1.3. Research Significance

The theoretical significance of this study lies in filling the research gap in the field of China's carbon market. While previous studies have indicated that macroeconomic factors affect carbon trading prices, most of these are based on the mature experiences of the EU market. This study, based on the relatively immature Chinese carbon market, reveals through empirical analysis the different patterns of impact that economic development has on carbon trading prices. This finding provides a new perspective for understanding the complexity of the Chinese carbon market and offers theoretical support for formulating more effective carbon emission policies. For example, Zeng et al. found a long-term equilibrium relationship between carbon trading prices and macroeconomic factors in China, and our research further elucidates the differences in this relationship across cities with varying levels of economic development [1]. This provides new theoretical grounds for policymakers.

Furthermore, the practical significance of this study lies in aiding policymakers and market participants in better understanding the influence of macroeconomic factors on carbon trading prices. By identifying the patterns of carbon trading price changes under different levels of economic development, this study offers reference points for the government when formulating carbon emission policies and economic development strategies. For instance, Xie et al. demonstrated that emission trading systems can reduce environmental risks for enterprises, and our study further provides specific data support from the Chinese market [3]. This data support helps in crafting policies tailored to the characteristics of the Chinese market. For enterprises, understanding the impact of macroeconomic factors on carbon prices aids in making better carbon trading decisions, optimizing carbon emission cost management, and enhancing competitiveness. This research not only provides new data and analytical frameworks for academia but also offers substantial support for policy-making and strategic planning in practical operations.

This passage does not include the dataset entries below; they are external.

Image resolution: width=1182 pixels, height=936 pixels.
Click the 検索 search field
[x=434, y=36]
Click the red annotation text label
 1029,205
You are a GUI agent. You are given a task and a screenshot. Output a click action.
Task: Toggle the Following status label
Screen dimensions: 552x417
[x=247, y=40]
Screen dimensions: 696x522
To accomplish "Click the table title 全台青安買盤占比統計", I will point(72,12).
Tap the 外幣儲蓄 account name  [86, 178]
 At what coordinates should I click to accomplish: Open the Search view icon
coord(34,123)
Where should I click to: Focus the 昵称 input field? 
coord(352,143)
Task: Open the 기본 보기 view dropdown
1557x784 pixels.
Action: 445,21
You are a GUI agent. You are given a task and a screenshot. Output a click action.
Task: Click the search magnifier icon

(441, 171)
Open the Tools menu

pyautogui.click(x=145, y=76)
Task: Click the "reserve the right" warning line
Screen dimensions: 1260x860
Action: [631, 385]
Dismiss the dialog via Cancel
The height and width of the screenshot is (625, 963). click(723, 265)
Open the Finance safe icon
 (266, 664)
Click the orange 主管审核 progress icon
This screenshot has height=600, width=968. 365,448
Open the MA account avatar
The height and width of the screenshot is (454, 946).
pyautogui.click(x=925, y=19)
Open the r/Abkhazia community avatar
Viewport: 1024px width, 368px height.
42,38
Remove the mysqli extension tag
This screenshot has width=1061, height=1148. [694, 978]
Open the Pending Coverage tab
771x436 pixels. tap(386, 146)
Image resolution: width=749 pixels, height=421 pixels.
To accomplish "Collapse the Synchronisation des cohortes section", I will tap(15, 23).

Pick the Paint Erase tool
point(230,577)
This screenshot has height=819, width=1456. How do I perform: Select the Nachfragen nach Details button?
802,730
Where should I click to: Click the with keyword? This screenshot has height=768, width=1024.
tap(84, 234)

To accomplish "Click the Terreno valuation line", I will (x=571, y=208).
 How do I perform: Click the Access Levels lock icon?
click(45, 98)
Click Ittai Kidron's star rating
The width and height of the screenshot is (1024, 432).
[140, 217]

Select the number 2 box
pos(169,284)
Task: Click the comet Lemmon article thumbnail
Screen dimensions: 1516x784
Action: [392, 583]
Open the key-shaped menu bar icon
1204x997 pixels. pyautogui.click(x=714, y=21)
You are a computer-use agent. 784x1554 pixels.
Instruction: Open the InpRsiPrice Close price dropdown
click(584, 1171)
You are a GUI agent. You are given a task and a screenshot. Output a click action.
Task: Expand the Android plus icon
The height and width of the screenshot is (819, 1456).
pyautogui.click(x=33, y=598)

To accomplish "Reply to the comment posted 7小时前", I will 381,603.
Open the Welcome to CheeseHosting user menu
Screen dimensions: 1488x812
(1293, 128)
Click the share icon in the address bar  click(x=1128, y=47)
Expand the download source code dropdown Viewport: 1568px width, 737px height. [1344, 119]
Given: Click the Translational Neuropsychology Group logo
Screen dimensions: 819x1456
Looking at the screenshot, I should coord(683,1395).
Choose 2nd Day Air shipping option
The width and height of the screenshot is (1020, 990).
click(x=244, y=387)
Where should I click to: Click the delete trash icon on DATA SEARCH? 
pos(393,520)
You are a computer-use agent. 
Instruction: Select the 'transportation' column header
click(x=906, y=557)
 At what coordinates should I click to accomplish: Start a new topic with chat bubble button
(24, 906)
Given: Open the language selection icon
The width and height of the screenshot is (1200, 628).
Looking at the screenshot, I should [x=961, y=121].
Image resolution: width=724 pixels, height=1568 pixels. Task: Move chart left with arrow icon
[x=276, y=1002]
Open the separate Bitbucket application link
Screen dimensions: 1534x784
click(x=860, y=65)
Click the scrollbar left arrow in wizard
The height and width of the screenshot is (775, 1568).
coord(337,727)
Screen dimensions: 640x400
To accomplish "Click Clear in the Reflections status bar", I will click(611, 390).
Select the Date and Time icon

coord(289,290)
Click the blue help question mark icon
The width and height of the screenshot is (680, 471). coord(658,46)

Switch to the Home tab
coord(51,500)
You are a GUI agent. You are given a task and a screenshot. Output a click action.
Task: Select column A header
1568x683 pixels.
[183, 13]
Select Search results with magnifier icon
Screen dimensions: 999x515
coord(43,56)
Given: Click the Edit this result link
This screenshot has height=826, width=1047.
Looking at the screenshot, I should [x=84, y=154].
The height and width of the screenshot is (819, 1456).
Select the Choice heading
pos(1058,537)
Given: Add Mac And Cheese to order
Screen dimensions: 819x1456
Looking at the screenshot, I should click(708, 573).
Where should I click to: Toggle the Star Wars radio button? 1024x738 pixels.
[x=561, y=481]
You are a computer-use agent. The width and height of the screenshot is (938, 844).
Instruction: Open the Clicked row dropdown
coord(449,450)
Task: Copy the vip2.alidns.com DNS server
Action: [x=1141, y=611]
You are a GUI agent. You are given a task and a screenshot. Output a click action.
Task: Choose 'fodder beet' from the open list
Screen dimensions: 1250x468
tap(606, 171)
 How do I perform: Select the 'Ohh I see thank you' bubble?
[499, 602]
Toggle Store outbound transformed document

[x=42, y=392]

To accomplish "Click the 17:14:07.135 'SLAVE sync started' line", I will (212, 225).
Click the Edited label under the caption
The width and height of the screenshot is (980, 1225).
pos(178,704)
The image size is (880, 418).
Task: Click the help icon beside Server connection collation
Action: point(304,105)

In summary, through this study, we not only uncover the uniqueness of the Chinese carbon market but also provide important theoretical and practical foundations for further exploring the development path of carbon markets. We hope that future research will continue to focus on this field, further improving the mechanisms and policies of carbon trading markets, and contributing to global climate change governance. Our research results offer important references for subsequent studies and policy formulation, as well as share China's experiences and lessons for the development of global carbon markets.

2. Literature Review

Globally, fluctuations in carbon trading prices reflect the dynamic changes in carbon trading markets. This paper comprehensively analyzes various factors affecting carbon trading prices, categorizing them into macroeconomic factors, technological advancements, and political factors. The following sections review and analyze relevant literature from these perspectives.

2.1. Macroeconomic Factors

Macroeconomic factors play a crucial role in the formation and fluctuation of carbon trading prices. According to the study by Zeng et al. , carbon trading prices (CTP) in China's carbon trading market are influenced by long-term macroeconomic factors [1]. They indicate that there is a long-term equilibrium relationship between China's carbon trading prices and factors such as the Air Quality Index (AQI), energy prices, and macroeconomic indicators. This suggests that economic development levels, energy demand, and supply conditions directly affect the volatility of carbon trading prices. Additionally, Dechezleprêtre et al. demonstrate that the European Union Emissions Trading System (EU ETS) significantly impacts carbon emissions and economic performance [4].

Market behavior and price formation, integral components of macroeconomic factors, also significantly influence carbon trading prices. Ibrahim and Kalaitzoglou propose a microstructural pricing model based on information asymmetry, considering that the response of prices to information and liquidity varies with each transaction [2]. Their research finds that the anticipated trading intensity of European carbon futures simultaneously increases the informational component of price changes, albeit at different speeds. Further, Kalaitzoglou and Ibrahim highlight that liquidity plays a dual role: higher relative liquidity introduces uncertainty, while higher absolute liquidity accelerates the resolution of uncertainty, thereby enhancing market efficiency [5].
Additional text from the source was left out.